The system now needs to find the k chunks whose vectors are closest to the query vector. The standard measure of closeness here is cosine similarity.

Cosine similarity between two vectors a and b is defined as:

$\cos(\theta) = \frac{a \cdot b}{\|a\| \cdot \|b\|}$

Where:

$a \cdot b$ is the dot product: the sum of element-wise products
$\|a\|$ is the Euclidean norm of $a$ : the square root of the sum of squared elements

Cosine similarity measures the angle between two vectors, not their magnitude. Two chunks that are semantically identical will produce vectors pointing in the same direction, with a cosine similarity of 1.0, regardless of how long the text was. Two completely unrelated chunks will point in orthogonal directions, with a cosine similarity near 0.

Cosine similarity in vector space

In practice, the vector database returns the top k chunks by cosine similarity to the query. A common value is k = 4. More chunks provide more context but dilute retrieval precision and eventually overflow the language model’s context window.

Step 3: Prompt construction

The retrieved chunks are injected into a prompt template alongside the user’s question:

You are a helpful assistant. Answer the question using only the context below.
If the answer is not in the context, say you don't know.

Context:
{chunk_1}
{chunk_2}
{chunk_3}
{chunk_4}

Question: {user_question}
Answer:

“Answer using only the context” is what prevents hallucination. The model is instructed to treat the retrieved documents as its source of truth.

Step 4: Generation

The language model receives the prompt and generates a response, synthesising the retrieved evidence into a coherent, readable answer.

The generation is controlled by a temperature parameter T, which scales the logits before the softmax function converts them to a probability distribution over tokens:

$P(\text{token}_i) = \frac{\exp(\text{logit}_i / T)}{\sum_j \exp(\text{logit}_j / T)}$

At T = 1.0, the distribution follows the model’s trained probabilities. At T → 0, it collapses and the model always picks the most probable token. At T > 1.0, it flattens and the model becomes more random.

For a Q&A system grounded in documentation, you want low temperature, typically 0.1 to 0.2. There is no value in creativity when accuracy is the goal.

Why this matters for knowledge architecture

Good retrieval depends on good documents. That part is on you.

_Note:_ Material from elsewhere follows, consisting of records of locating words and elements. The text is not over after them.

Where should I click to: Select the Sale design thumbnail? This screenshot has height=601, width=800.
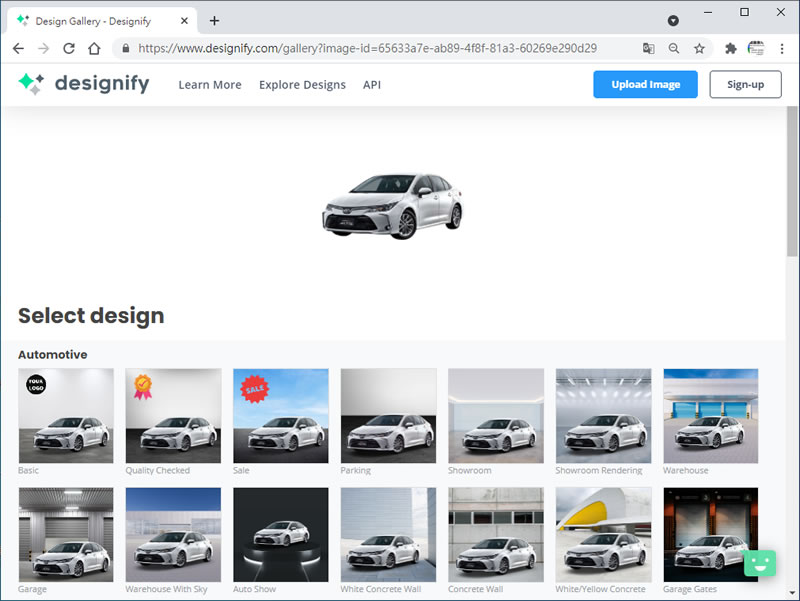[x=280, y=415]
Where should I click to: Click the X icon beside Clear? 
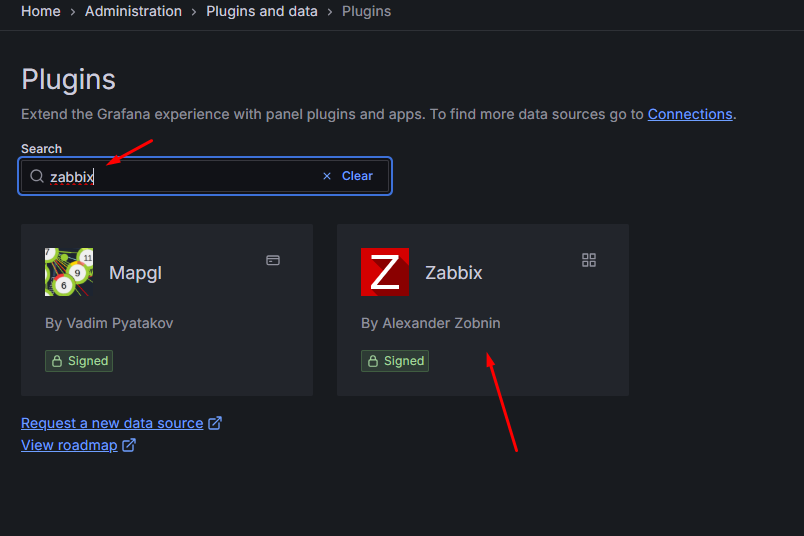pos(327,176)
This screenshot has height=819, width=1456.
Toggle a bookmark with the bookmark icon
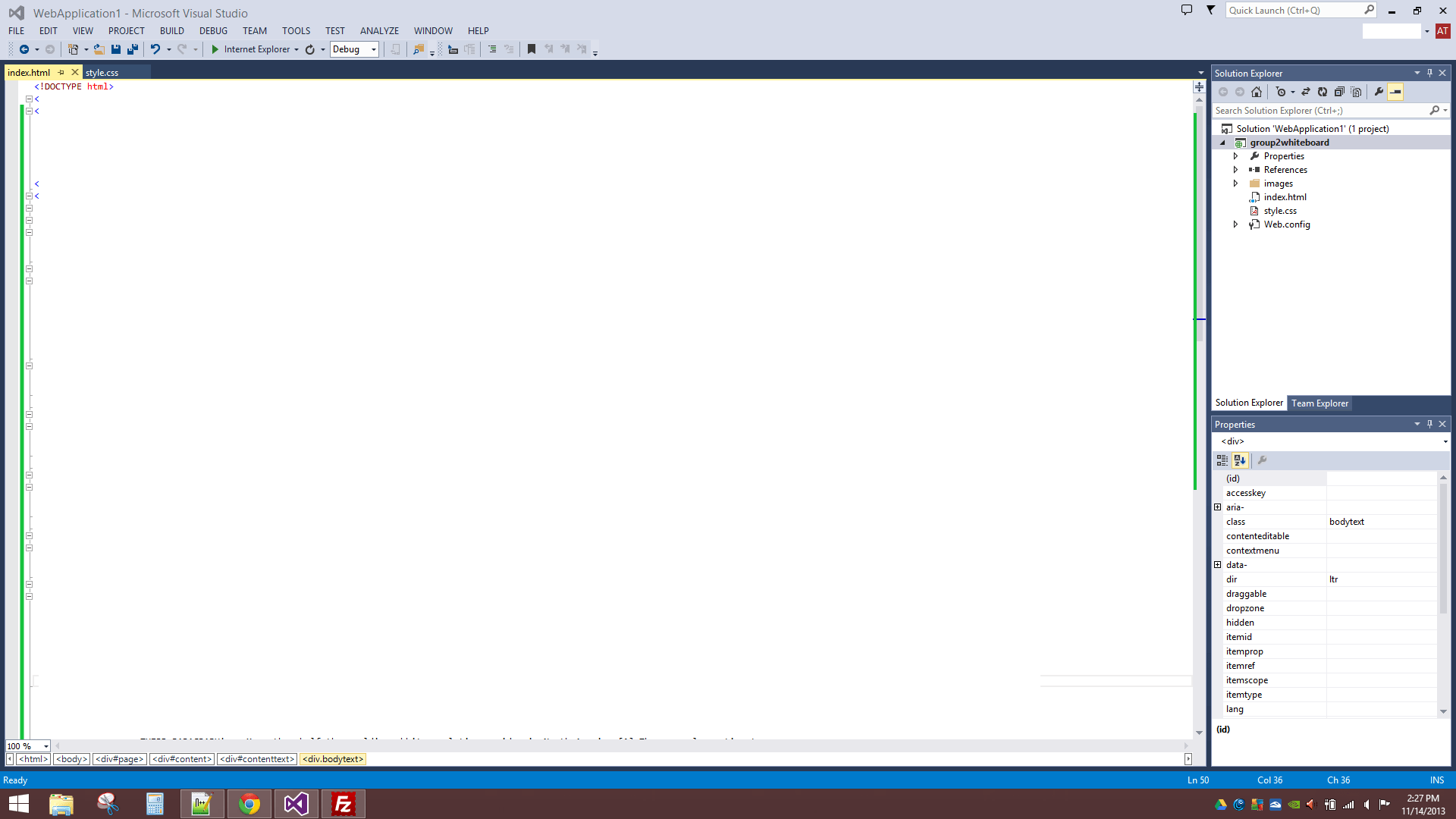coord(532,49)
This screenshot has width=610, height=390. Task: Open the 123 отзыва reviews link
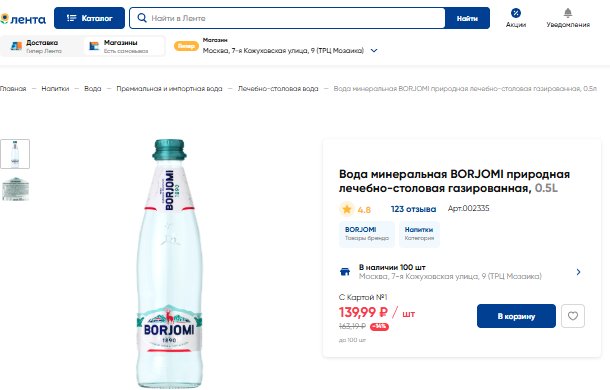[413, 209]

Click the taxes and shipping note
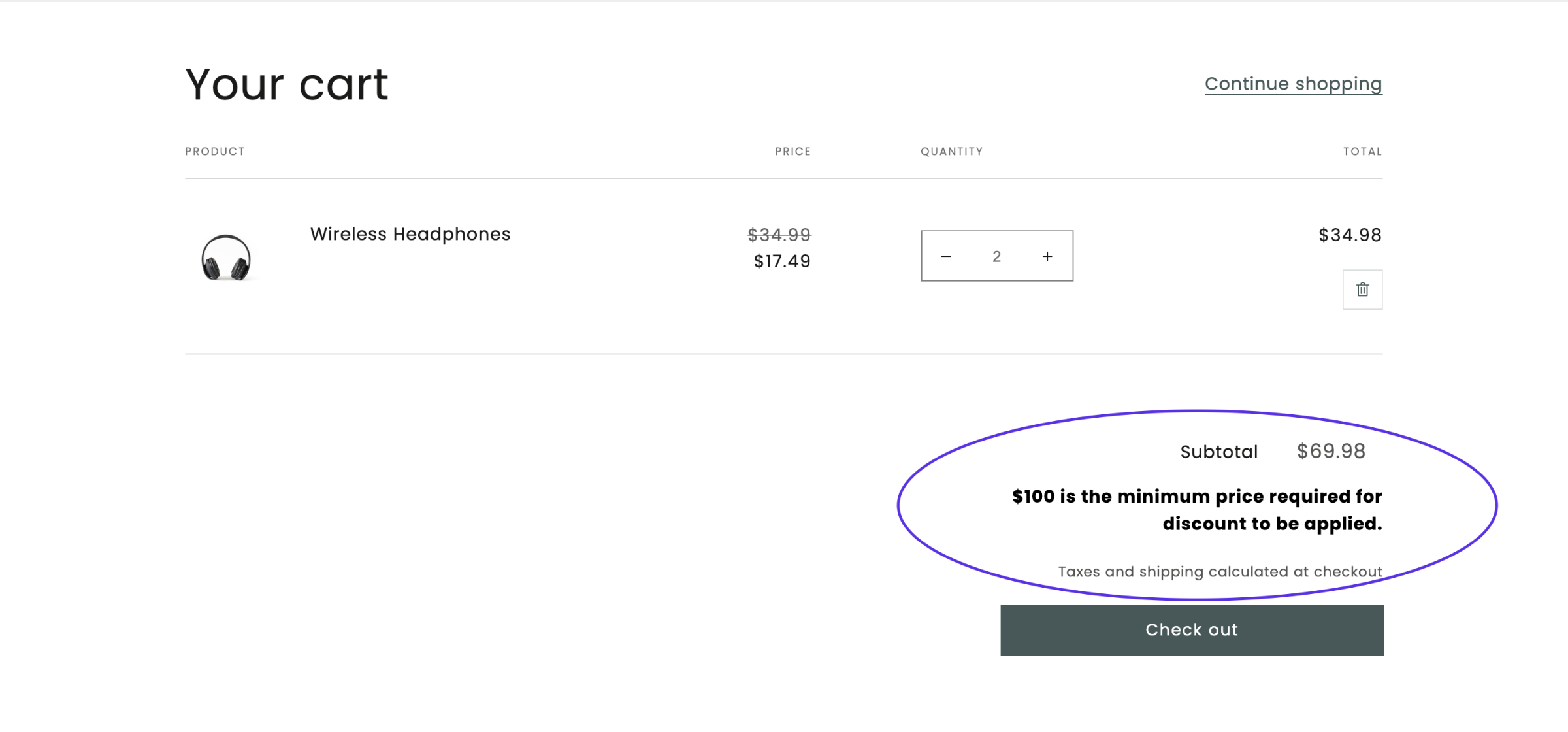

Cosine similarity finds the chunks that are most similar to the query, not the chunks that are correct. If your knowledge base contains three versions of the same policy, all slightly different, the retrieval system will return whichever one scores highest. It has no mechanism for resolving contradictions. It will surface a confident answer grounded in a document that may be outdated, wrong, or both.

If your articles are vague, retrieval returns vague chunks. The model synthesises those into a fluent answer that sounds authoritative. The output reads like a reasonable response, which makes the wrongness hard to catch.

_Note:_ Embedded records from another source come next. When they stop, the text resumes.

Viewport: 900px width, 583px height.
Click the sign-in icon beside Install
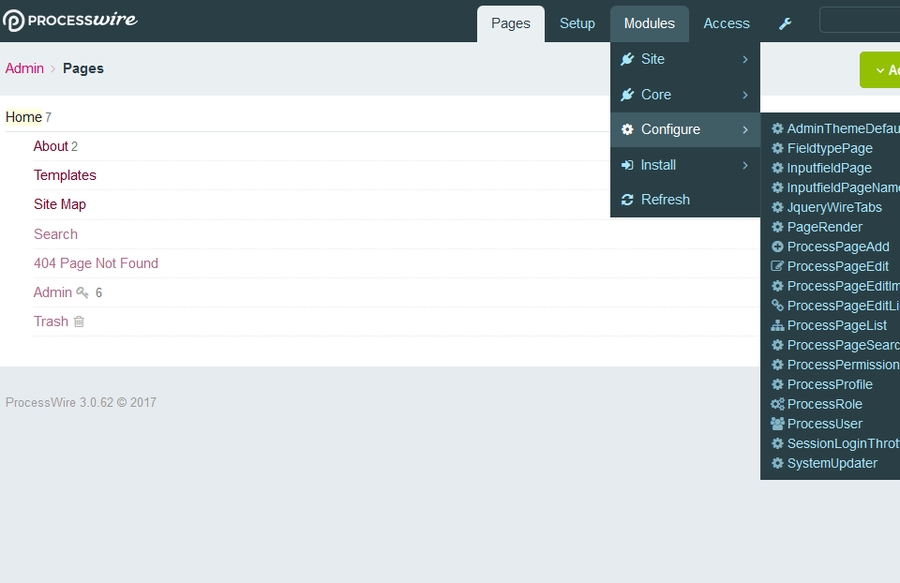627,165
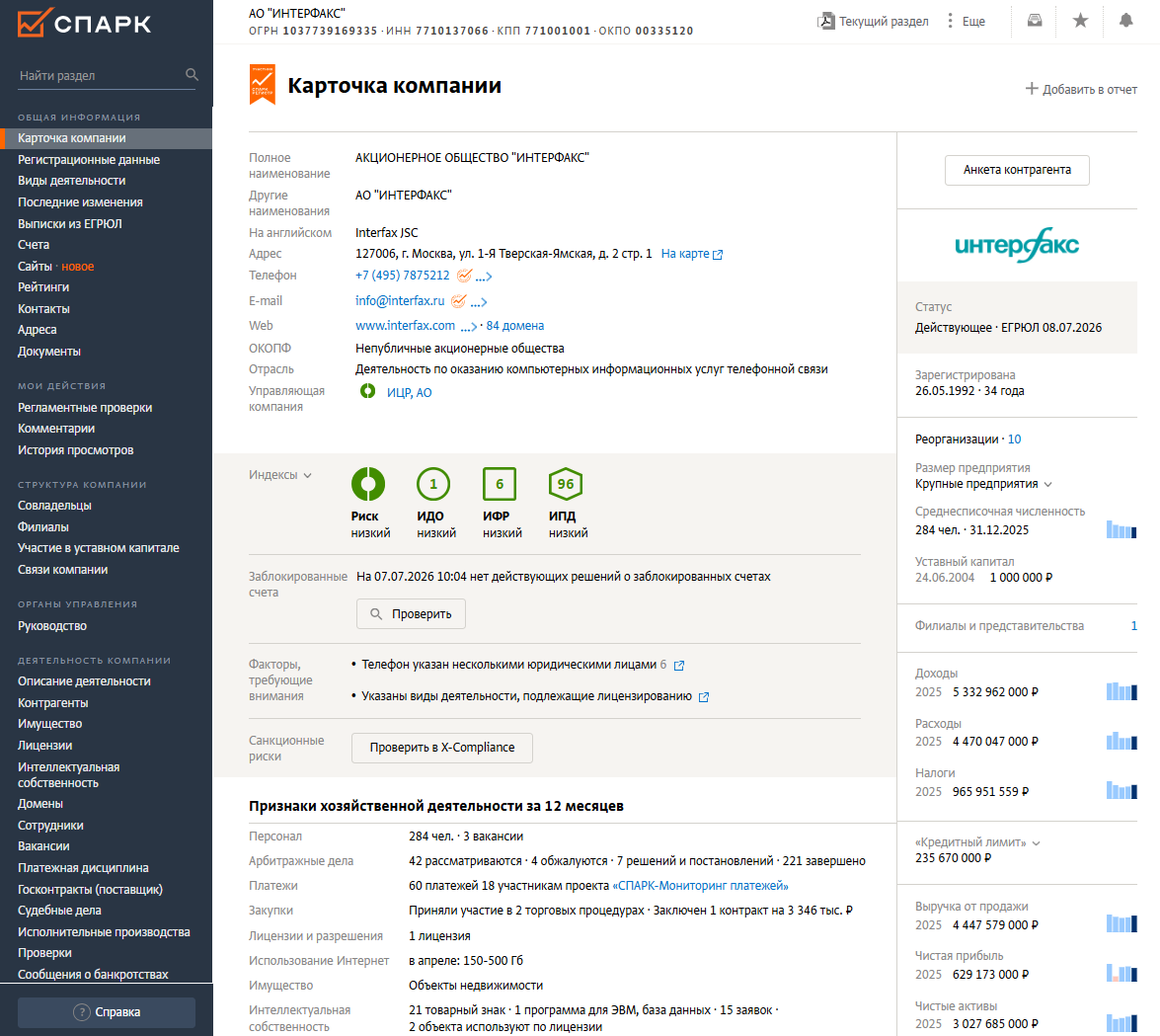Open the green Risk index icon
This screenshot has width=1160, height=1036.
coord(367,485)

The failure mode lives in the knowledge base.

Document structure matters too, in ways most implementations ignore. A chunk that begins mid-sentence, lacks a section heading, and contains no metadata about its source will retrieve poorly. The embedding is less precise because the surrounding context that gives meaning to the words is absent. Well-structured documents, with consistent headings, clear scope, and explicit metadata, produce better embeddings and better retrieval.

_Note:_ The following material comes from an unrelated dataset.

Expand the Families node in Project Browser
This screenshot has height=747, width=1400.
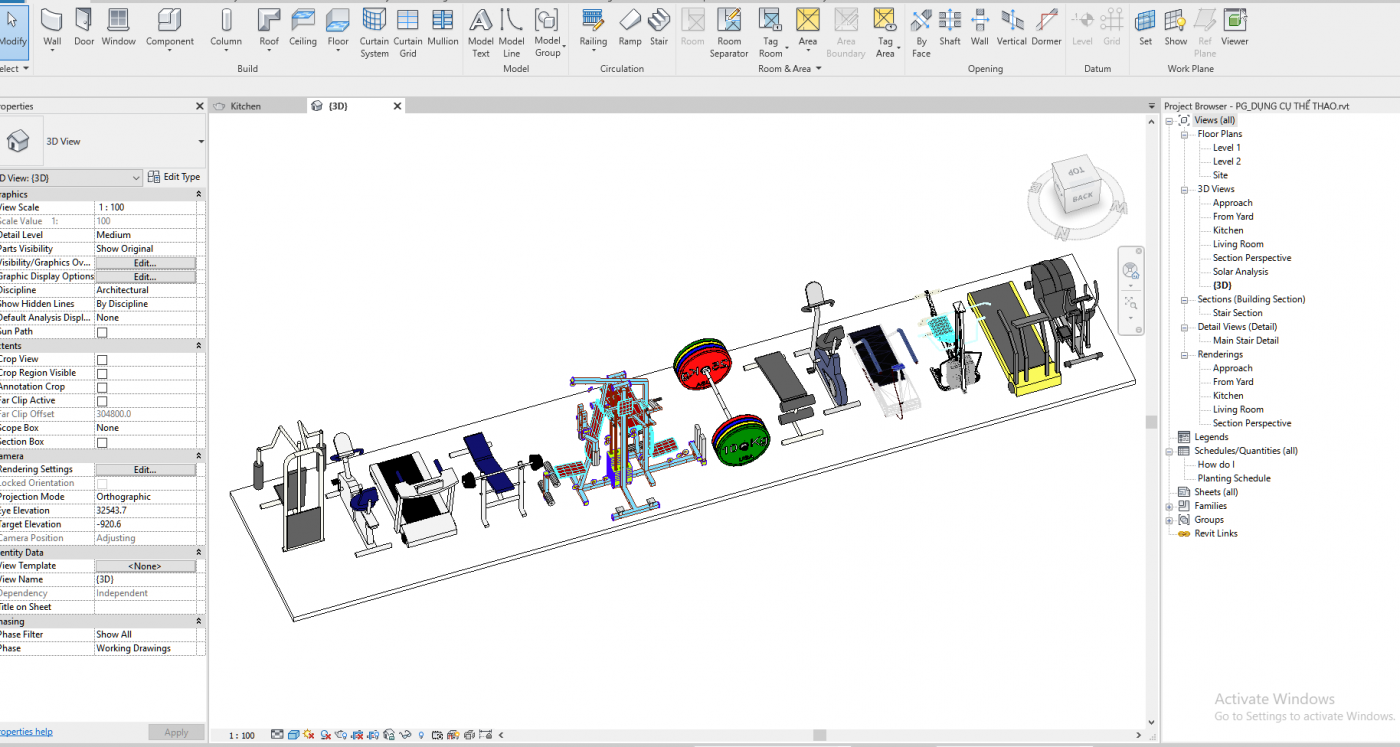(x=1169, y=506)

And: the index only reflects what was there at indexing time. A document updated yesterday is invisible to a RAG system that has not been re-indexed. Governance, who owns what, what the review cycle is, who triggers re-indexing when content changes, has to be figured out before the system can work. That part has nothing to do with the technology.

The shape of RAG in production

Most organisations are not building RAG from scratch. The standard retrieval frameworks (FAISS, Elasticsearch, ChromaDB) handle the vector operations. Platforms like Elastic Enterprise Search, Pinecone, and Weaviate provide managed infrastructure. Orchestration layers like LangChain and LlamaIndex handle the pipeline wiring.

Before deploying a RAG-based assistant over your documentation, the question worth asking is: is our content actually ready for this?